* _Exercise requirements_: Count the lines in the records below that contain the word "panel". Give only the number.

Stored dataset items
------------------------------------------------

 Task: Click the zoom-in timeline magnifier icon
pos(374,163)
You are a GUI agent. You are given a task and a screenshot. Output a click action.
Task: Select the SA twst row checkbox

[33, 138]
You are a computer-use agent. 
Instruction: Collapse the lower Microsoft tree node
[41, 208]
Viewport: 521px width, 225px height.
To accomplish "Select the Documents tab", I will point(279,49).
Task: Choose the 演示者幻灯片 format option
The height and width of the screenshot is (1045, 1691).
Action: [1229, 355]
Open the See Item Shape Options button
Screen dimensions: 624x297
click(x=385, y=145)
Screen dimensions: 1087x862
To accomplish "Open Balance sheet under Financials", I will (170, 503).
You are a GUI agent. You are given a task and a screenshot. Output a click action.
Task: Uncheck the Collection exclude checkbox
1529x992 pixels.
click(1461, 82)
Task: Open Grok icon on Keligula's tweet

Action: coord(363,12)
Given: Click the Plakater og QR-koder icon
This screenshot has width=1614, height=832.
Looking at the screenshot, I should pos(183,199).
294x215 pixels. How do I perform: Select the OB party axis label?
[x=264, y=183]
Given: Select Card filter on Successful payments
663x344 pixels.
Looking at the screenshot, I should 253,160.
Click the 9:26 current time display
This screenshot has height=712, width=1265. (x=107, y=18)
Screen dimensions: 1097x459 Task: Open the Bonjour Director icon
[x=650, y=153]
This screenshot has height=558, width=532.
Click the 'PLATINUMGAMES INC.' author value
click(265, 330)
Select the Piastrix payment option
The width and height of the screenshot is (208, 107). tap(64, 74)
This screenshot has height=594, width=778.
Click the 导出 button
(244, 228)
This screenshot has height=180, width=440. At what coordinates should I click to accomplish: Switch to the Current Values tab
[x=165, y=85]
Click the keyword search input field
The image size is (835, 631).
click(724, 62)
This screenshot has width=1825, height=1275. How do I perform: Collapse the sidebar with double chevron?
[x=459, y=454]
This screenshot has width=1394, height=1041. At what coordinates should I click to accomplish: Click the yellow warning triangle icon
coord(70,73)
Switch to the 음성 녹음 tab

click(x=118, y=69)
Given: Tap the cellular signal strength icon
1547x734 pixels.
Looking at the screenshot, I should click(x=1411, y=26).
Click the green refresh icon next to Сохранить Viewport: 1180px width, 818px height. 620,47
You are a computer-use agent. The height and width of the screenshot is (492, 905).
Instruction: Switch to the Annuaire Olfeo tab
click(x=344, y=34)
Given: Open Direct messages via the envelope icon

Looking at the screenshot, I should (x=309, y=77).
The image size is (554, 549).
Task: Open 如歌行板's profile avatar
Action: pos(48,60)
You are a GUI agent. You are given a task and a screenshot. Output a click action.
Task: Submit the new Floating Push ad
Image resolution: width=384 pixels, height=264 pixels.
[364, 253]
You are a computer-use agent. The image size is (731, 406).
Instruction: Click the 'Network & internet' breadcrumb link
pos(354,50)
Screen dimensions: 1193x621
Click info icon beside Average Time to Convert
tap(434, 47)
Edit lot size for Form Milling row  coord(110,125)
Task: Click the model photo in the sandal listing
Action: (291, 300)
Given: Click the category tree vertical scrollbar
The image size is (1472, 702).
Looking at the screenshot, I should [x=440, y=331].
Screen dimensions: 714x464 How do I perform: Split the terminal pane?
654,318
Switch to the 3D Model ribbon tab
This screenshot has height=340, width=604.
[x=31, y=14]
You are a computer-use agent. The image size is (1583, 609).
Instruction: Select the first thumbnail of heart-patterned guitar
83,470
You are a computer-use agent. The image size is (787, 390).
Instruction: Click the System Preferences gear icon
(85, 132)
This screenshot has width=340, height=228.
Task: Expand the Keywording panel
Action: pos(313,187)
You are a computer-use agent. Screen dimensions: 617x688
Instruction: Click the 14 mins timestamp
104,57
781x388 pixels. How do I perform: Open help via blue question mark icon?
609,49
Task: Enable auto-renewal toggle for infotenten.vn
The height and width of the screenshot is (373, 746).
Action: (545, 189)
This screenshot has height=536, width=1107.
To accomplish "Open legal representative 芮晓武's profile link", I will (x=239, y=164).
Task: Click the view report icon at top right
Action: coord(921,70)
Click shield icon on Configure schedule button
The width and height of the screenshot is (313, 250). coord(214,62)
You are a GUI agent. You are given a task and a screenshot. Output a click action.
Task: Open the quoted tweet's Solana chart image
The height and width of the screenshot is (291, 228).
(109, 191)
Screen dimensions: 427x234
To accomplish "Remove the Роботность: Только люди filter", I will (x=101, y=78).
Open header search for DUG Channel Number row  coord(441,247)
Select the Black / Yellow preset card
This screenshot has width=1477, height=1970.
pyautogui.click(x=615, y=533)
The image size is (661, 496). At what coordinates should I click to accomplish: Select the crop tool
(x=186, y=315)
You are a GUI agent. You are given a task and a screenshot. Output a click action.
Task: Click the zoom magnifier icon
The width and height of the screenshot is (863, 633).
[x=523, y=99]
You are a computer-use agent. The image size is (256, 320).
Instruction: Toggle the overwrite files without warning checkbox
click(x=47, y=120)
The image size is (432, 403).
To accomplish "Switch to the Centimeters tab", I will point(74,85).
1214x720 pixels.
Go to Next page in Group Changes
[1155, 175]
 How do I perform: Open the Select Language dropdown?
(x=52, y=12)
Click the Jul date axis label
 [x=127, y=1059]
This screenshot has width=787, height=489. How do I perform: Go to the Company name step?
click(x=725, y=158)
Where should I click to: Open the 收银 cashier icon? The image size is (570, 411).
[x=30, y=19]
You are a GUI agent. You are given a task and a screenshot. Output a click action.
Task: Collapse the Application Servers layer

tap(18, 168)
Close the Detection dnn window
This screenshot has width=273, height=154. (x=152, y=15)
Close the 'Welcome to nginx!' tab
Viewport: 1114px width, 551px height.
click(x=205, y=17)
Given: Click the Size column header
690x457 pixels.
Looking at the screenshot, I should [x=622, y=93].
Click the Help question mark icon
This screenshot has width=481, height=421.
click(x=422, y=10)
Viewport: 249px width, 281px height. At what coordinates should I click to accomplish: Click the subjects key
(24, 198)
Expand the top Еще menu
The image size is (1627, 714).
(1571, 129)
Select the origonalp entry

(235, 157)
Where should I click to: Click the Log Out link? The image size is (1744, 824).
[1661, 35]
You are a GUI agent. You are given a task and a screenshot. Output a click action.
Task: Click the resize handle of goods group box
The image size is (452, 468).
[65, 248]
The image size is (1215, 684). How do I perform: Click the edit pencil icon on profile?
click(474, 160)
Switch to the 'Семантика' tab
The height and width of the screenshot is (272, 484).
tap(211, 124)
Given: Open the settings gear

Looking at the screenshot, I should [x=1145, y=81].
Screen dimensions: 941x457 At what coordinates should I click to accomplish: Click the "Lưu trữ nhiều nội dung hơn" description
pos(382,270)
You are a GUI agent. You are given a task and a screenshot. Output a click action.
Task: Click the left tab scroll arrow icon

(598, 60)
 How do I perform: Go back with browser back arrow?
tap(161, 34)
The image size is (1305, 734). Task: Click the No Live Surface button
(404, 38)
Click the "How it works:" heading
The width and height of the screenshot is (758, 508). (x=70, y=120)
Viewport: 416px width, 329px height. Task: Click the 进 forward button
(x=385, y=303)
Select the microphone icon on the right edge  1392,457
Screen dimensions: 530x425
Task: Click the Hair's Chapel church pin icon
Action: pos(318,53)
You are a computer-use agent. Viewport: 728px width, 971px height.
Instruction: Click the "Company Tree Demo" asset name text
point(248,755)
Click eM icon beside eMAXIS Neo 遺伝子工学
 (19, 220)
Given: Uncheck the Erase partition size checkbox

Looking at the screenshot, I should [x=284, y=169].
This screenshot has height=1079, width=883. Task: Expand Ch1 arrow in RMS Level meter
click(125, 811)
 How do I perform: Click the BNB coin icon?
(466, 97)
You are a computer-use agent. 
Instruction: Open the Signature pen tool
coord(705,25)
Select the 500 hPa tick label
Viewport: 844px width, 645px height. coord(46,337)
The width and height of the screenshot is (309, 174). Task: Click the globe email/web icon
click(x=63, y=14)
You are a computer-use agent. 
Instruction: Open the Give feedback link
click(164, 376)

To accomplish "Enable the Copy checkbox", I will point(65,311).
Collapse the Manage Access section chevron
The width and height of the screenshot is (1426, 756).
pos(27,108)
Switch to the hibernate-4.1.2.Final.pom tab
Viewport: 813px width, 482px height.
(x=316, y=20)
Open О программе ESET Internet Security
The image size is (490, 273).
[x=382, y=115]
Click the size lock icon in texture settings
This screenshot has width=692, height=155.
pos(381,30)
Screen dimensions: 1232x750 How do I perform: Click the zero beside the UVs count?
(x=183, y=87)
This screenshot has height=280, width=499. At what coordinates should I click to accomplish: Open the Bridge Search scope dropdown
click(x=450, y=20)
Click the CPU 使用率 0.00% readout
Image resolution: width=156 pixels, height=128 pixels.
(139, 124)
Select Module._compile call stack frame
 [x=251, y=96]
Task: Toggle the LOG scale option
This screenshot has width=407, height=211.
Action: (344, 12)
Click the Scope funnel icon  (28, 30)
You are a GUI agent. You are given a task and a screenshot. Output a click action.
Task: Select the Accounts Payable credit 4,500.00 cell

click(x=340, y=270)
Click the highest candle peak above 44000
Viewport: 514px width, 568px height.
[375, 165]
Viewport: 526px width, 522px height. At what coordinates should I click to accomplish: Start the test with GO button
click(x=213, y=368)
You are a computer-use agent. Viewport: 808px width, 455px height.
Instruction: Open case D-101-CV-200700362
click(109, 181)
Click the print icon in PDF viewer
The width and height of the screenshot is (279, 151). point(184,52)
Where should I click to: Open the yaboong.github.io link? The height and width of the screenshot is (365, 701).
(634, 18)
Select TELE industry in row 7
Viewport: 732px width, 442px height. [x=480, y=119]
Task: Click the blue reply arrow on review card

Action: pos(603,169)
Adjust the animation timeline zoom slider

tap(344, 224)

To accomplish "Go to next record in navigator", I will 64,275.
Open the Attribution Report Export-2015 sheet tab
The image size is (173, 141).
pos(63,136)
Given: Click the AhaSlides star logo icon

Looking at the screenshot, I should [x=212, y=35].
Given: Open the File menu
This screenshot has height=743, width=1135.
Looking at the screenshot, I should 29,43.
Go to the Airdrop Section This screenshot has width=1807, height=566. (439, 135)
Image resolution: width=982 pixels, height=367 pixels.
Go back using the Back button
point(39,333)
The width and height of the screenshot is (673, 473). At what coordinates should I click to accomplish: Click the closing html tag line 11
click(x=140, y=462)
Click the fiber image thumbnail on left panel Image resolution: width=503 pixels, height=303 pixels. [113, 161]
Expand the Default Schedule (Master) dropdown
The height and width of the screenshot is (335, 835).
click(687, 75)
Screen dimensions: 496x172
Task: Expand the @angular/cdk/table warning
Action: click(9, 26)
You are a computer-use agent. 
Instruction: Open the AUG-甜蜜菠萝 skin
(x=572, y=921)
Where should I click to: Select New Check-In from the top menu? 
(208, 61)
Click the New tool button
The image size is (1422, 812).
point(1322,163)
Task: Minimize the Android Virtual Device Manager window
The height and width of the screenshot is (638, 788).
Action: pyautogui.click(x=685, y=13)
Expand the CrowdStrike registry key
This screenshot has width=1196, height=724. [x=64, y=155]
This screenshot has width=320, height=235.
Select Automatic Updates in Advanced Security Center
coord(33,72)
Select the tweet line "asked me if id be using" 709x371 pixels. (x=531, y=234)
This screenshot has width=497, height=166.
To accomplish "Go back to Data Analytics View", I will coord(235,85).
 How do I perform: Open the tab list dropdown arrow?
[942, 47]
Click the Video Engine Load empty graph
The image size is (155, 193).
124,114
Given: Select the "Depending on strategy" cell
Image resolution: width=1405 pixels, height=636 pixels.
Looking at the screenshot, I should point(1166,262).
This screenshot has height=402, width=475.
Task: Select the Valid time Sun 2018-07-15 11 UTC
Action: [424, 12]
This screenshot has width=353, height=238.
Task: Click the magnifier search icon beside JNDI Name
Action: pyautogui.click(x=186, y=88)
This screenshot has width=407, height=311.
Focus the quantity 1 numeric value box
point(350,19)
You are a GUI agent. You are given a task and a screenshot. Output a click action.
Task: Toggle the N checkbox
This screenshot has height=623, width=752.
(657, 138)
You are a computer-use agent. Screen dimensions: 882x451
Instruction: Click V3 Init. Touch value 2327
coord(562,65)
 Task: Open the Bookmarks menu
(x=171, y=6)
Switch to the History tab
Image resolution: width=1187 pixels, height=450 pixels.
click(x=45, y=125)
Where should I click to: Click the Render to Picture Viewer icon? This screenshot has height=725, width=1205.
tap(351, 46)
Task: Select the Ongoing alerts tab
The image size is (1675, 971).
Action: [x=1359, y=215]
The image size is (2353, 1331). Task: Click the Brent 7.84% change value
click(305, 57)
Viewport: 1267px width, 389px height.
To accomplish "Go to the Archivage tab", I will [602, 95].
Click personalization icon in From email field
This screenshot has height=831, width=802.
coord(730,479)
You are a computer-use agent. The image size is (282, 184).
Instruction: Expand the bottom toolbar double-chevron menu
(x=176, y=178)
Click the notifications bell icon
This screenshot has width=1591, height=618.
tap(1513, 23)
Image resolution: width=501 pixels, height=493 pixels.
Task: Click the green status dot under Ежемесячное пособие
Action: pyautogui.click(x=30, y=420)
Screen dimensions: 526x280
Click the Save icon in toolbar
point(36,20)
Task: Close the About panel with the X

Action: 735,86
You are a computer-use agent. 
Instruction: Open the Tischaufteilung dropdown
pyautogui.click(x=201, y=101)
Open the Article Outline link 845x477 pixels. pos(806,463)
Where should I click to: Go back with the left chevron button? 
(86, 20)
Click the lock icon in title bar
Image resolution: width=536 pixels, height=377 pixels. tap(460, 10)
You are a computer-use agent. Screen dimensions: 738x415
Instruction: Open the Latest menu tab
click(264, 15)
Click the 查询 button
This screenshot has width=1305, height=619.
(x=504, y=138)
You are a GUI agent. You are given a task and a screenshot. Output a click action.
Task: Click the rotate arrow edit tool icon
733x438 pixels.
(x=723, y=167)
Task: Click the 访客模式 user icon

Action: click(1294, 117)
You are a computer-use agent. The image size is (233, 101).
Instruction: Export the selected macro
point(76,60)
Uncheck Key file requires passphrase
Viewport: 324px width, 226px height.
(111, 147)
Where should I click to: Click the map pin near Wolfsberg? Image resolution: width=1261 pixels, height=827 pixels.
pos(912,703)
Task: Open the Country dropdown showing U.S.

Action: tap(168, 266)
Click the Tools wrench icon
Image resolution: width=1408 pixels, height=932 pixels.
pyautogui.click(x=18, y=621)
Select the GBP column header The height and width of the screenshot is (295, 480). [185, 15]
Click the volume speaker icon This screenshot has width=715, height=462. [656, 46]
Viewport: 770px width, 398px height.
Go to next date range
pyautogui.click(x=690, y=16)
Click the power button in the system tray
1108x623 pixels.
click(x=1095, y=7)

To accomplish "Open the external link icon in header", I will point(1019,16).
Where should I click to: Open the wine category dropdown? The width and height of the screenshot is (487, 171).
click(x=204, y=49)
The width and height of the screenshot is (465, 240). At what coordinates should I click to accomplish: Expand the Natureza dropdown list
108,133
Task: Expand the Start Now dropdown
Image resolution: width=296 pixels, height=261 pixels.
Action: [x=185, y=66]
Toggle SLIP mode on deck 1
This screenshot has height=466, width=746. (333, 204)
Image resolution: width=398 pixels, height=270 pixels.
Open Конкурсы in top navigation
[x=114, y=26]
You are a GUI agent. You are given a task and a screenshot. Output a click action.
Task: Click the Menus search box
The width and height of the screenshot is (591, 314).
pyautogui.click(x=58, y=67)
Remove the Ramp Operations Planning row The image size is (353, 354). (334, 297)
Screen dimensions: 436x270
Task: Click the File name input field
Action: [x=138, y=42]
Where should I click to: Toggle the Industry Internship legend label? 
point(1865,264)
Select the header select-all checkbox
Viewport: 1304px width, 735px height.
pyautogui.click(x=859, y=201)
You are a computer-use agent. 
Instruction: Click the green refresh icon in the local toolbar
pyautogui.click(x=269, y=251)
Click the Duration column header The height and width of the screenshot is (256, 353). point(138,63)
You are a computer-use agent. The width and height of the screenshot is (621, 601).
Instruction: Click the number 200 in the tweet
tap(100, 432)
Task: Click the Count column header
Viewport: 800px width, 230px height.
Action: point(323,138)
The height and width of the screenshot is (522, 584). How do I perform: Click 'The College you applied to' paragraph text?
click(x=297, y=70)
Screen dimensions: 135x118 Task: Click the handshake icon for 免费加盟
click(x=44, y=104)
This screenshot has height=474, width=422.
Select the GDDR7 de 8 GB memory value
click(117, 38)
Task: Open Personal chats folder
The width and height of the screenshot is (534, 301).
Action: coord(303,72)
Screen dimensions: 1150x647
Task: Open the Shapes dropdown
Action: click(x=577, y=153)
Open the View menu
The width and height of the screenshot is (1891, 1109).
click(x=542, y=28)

------------------------------------------------

* _Exercise output_: 3